Opinion | The Hidden Message In Joe Biden’s Afghanistan Speech

We spent “$300 million a day for 20 years,” he said. “What have we lost as a consequence in terms of opportunities?”

And while he talked of the heroism of our military, intelligence personnel and diplomats, Biden’s account of what veterans suffered was nothing less than searing: “A lot of our veterans and their families have gone through hell,” he said with more than a touch of anger as he talked of traumatic injuries, noting that “18 veterans on average die by suicide every single day in America, not in a far-off place.”

Much of the commentary on Biden’s speech today will focus on his defense of the Afghanistan withdrawal strategy — his celebration of the U.S. military’s mass evacuations and whether his promise to get those left behind has the ring of plausibility.

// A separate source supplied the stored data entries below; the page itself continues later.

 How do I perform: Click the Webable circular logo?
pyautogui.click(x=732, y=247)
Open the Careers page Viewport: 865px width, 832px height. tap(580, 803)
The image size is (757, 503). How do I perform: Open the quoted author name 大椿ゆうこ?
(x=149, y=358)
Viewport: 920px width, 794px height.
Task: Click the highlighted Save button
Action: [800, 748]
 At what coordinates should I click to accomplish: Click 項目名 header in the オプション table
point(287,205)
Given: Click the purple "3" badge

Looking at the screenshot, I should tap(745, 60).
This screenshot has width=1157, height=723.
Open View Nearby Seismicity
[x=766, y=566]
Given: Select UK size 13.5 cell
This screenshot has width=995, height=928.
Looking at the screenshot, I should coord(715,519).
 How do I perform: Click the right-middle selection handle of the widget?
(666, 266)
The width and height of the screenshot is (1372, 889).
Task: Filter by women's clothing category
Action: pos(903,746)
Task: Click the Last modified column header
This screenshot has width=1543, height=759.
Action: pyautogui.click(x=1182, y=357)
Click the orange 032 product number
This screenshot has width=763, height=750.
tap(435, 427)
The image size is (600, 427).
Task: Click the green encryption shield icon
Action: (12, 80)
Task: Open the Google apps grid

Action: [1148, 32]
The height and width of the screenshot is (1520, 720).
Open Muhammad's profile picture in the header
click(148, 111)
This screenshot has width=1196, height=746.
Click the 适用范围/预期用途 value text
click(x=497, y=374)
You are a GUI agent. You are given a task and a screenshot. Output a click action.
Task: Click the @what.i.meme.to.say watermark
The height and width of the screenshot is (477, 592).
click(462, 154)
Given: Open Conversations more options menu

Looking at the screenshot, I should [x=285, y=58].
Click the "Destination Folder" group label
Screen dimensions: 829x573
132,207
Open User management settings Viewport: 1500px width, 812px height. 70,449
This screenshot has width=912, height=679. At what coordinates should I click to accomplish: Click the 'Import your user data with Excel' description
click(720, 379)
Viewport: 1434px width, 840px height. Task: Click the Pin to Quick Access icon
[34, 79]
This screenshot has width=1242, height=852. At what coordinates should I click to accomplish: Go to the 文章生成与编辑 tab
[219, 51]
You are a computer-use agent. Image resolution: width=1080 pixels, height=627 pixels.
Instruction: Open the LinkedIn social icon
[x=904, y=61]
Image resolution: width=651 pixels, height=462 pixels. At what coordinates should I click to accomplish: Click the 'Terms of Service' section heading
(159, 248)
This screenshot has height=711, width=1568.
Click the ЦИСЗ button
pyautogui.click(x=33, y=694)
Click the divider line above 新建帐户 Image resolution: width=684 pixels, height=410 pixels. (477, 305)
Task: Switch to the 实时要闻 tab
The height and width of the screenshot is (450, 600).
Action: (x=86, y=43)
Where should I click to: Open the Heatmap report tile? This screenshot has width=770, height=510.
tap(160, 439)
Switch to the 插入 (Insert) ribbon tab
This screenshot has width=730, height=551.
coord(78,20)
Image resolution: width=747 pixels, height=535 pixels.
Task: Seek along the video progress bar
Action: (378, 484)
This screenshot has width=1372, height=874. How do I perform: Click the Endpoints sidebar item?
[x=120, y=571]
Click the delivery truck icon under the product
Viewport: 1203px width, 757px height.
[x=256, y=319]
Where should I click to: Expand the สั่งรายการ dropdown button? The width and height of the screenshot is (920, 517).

But perhaps more significant for American politics is that Biden seems to be embracing a belief now shared across ideological lines: America’s international role has been an exercise in overreach. For more than a decade, in fact, this has been a more powerful current than the foreign-policy establishment might like to admit. This message was one of the less-appreciated strengths of Donald Trump’s campaign in 2016 (muddied though it was by a heavy dose of nativism). It was evident in the sharp turn against George W. Bush in the 2006 midterms as the Iraq War, which purported to turn the country into a bulwark of freedom, crashed and burned. It bolstered the candidacy of Barack Obama at the expense of Hillary Clinton, who voted for the Iraq War. And it lies at the heart of the appeal Biden made today: Whatever went wrong as we left Afghanistan, his argument went, we had to get out and we have to learn from that misguided adventure.

But in making this argument, Biden left a larger question unanswered: what are we to do about the immense global military machine that remains very much in place? As intent as Biden is on bringing the so-called forever wars to an end, the reality is that he and others skeptical of U.S. intervention abroad need to look not at particular conflicts, but at America’s massive military apparatus. Thus far, such criticism has been confined to the periphery of national security debates. But Biden may have laid the foundation for a more fundamental rethinking of the enormous, and largely unquestioned, amount of resources America expends in the name of national security.

The United States has a military budget of some $700 billion a year, supported by a web of multibillion-dollar procurement contracts that turn members of Congress into enthusiastic lobbyists for weapons that do not work and drain the treasury. We have 800 bases in dozens of nations around the world. Our spending, on armed conflicts and more generally on preserving this empire, staggers the imagination. Biden did not mention this in his speech, but the combined cost of the Afghanistan and Iraq engagements would more than fund his $3.5 trillion spending proposal. Critics of his domestic plans deplore that amount, but it’s only a fraction of what we have in fact spent not on child care, free community college, universal pre-K and better care for older people, but on a pair of largely futile conflicts — one bogged down for years in stalemate, another irreparably tainted by the false pretenses under which it began.

These numbers don’t lie. Since America gained superpower status in the early to mid-20th century, it has built a military footprint that all but guarantees the country will be tempted to try and solve problems far from its shores, whether counterterrorism, nation building, humanitarian intervention in a genocide or something else. This is the reality that Biden and future presidents similarly inclined toward restraint will confront.

It is not hard to imagine that this deeper message of Biden’s speech could emerge as a more salient political argument in the coming months. The upcoming midterm and presidential election cycles may feature debate not just about Afghanistan and how we left, but about what we have been committing lives and resources to for decades, and how much longer we are prepared to do it. Elements of the left and the right have already joined hands in opposing “muscular” U.S. policies in the Middle East, Asia and Europe. But the next step may be to question the premises that makes those policies possible — and their cost.

There is no ideological pattern to these arguments. We may see it from the Republican contenders for the presidency. We will likely see it from the left, as centrist Democratic incumbents face primary challenges from progressives.

Back in 1963, President John F. Kennedy, on a speaking tour in the American West, discovered that evoking the nuclear test ban treaty and a rethinking of the Cold War was winning huge applause even from essentially conservative regions. He was planning to make “peace” a central case for his reelection. After three-quarters of a century, and tragic misadventures from Vietnam to Iraq to Afghanistan, I wonder if Biden’s speech today, with its clear caution that we cannot remake the world based on our illusions, may be the start of a larger debate about the U.S. military — a debate this country has never really had but is long overdue.